**REQUIRED WORK:** Convert the items from the line with "The height and width of the screenshot is (910, 970)." to the line with "This screenshot has width=1108, height=636." into a numbered list, omitting any blank lines.

**RECORDED DATA:**
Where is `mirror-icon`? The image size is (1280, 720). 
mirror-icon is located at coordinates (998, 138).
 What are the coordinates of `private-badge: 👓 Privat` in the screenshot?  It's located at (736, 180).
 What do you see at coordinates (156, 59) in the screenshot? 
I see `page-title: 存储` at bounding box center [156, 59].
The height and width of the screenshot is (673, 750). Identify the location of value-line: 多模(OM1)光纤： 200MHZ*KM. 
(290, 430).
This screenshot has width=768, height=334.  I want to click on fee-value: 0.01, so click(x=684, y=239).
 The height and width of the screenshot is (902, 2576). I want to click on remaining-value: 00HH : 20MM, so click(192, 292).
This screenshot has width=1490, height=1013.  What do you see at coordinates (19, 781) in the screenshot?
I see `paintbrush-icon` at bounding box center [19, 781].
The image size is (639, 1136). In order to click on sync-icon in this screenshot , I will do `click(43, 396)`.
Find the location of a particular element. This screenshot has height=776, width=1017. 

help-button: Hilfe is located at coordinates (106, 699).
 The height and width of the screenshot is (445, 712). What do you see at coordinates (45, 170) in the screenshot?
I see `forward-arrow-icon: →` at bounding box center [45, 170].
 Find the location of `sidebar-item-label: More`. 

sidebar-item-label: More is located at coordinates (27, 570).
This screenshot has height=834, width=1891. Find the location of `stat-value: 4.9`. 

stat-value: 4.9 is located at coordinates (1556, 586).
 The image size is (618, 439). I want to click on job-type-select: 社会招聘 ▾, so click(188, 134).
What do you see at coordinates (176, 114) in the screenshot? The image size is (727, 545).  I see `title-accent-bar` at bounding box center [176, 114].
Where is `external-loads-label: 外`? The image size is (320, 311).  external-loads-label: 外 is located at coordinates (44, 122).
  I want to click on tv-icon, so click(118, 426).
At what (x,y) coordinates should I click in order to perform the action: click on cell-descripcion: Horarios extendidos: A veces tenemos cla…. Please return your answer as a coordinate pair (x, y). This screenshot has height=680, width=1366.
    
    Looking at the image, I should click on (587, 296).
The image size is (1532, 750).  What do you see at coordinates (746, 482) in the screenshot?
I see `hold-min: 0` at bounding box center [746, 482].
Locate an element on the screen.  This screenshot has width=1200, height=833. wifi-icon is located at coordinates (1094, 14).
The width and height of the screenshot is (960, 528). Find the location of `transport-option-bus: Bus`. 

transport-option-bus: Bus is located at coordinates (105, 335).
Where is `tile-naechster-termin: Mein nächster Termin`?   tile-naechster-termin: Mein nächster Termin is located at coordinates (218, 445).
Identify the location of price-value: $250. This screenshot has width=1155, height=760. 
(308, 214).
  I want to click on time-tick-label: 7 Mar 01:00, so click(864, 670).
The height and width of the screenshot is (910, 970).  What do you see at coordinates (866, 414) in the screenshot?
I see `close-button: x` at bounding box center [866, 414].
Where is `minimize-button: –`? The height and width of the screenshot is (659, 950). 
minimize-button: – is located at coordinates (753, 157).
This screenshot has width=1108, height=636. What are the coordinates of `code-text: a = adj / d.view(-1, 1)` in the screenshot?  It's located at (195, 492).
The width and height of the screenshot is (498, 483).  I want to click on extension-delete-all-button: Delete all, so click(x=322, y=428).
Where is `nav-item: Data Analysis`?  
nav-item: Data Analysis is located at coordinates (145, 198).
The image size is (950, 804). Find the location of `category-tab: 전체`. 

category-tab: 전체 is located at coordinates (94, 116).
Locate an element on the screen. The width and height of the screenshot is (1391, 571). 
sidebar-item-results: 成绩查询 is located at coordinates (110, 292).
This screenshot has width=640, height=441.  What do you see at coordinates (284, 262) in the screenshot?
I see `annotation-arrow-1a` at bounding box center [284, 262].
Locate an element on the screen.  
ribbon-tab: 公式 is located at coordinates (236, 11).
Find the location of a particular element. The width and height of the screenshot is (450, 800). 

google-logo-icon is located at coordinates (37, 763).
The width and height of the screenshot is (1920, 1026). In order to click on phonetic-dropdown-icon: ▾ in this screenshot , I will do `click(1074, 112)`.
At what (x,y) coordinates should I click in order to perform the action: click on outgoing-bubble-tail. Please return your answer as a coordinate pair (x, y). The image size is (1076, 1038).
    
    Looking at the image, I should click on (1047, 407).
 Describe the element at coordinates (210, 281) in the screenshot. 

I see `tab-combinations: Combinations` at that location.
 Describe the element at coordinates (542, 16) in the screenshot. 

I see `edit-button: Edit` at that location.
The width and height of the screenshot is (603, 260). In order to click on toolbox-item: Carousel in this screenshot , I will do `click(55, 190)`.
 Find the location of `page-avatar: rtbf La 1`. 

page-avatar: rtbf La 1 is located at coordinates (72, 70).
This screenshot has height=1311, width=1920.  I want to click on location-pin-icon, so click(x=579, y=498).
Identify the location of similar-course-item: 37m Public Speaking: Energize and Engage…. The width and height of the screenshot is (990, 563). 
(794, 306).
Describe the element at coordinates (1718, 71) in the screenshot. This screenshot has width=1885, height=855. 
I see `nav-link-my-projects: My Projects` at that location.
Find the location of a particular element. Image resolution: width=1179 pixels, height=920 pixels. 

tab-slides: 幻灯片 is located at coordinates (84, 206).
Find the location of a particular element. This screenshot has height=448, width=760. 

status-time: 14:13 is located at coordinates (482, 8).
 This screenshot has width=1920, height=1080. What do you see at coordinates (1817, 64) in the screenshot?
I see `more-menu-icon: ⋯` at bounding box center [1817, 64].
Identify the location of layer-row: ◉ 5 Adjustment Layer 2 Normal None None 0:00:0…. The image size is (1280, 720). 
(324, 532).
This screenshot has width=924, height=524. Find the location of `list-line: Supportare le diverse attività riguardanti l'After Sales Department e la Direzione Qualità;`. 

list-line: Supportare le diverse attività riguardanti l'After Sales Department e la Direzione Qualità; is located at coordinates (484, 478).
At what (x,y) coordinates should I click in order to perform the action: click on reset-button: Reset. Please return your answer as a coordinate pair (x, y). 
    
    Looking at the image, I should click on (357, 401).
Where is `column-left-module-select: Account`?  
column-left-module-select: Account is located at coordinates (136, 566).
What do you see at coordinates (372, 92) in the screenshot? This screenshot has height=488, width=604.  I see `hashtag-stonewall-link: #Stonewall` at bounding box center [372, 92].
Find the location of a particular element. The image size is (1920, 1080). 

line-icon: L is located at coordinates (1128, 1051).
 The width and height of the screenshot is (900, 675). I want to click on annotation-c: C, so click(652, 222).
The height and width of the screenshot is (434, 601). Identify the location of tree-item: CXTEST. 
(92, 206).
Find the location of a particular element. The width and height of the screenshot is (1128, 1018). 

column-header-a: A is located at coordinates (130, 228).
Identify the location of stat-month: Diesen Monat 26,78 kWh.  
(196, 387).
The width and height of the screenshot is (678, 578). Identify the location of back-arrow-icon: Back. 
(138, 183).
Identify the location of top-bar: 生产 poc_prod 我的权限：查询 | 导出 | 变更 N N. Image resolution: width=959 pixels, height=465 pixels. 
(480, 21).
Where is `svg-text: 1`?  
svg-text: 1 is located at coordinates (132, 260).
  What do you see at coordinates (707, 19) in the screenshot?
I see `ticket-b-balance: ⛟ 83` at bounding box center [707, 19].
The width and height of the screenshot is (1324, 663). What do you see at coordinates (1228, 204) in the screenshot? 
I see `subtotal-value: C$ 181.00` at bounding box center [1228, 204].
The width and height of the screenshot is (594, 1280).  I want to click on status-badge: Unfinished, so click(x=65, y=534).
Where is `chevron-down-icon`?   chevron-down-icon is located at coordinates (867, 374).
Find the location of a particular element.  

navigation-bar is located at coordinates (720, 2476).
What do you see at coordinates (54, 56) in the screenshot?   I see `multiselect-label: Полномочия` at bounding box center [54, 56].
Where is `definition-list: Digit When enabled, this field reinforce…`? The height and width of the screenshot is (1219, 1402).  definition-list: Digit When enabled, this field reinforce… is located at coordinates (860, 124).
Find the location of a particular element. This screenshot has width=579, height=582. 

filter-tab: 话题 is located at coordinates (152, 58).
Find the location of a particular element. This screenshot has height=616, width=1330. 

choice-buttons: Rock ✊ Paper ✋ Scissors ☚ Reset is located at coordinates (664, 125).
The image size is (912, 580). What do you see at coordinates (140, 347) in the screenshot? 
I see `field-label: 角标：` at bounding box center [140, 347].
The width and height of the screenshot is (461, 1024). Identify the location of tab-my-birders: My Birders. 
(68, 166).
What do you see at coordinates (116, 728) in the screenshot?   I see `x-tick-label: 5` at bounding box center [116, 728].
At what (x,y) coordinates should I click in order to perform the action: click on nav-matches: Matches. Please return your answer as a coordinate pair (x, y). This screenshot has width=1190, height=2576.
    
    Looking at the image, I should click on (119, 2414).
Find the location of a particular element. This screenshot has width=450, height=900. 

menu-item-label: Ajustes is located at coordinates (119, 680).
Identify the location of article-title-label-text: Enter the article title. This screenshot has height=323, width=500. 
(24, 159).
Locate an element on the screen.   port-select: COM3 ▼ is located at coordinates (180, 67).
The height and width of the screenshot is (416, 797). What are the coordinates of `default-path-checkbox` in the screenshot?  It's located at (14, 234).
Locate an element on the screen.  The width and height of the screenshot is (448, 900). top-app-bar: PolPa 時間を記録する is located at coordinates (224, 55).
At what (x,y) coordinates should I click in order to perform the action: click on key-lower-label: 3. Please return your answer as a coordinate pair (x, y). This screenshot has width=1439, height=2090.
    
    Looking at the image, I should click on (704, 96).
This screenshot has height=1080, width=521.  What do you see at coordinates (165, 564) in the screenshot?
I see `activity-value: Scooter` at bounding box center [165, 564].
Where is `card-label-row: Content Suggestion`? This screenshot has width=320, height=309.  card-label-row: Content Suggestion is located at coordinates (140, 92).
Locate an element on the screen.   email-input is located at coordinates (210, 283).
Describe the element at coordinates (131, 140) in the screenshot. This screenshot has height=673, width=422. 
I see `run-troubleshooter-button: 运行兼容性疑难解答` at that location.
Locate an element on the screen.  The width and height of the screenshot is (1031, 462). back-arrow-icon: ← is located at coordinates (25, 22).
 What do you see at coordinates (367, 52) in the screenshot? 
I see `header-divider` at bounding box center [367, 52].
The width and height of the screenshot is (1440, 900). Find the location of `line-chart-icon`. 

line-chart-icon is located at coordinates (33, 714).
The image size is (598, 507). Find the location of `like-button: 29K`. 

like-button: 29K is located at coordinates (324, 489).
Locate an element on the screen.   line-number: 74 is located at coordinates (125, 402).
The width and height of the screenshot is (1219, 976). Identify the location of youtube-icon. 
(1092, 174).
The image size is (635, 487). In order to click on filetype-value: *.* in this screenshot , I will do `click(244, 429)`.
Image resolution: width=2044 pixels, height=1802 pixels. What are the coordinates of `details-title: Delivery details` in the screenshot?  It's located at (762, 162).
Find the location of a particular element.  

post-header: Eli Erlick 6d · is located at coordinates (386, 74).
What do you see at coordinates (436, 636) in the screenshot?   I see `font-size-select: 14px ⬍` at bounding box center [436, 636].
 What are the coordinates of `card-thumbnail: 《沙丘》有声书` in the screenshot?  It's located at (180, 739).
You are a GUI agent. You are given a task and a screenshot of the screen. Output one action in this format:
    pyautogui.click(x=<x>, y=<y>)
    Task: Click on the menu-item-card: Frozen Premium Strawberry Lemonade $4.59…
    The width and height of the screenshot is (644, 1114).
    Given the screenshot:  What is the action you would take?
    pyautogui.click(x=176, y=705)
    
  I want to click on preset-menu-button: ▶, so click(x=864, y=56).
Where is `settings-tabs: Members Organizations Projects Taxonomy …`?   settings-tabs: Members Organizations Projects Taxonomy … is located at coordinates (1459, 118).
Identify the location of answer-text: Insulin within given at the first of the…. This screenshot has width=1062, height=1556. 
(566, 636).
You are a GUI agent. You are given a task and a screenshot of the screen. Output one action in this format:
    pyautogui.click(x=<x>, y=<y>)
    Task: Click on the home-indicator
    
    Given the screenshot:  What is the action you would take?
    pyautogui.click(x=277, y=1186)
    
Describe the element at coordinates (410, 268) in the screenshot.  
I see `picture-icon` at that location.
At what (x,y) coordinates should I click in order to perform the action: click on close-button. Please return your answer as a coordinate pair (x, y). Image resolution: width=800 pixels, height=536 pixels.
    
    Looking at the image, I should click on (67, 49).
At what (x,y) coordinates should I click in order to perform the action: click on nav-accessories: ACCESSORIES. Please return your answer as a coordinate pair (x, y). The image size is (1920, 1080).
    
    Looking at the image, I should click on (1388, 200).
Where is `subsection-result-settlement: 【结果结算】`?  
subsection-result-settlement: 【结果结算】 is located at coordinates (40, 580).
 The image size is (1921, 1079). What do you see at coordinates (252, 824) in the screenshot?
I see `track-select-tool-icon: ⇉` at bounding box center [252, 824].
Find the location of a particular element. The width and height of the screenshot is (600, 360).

**SOLVED EXERCISE:**
1. The height and width of the screenshot is (910, 970).  What do you see at coordinates (866, 414) in the screenshot?
2. I see `close-button: x` at bounding box center [866, 414].
3. Where is `minimize-button: –`? The height and width of the screenshot is (659, 950). 
4. minimize-button: – is located at coordinates (753, 157).
5. This screenshot has width=1108, height=636. What are the coordinates of `code-text: a = adj / d.view(-1, 1)` in the screenshot?  It's located at (195, 492).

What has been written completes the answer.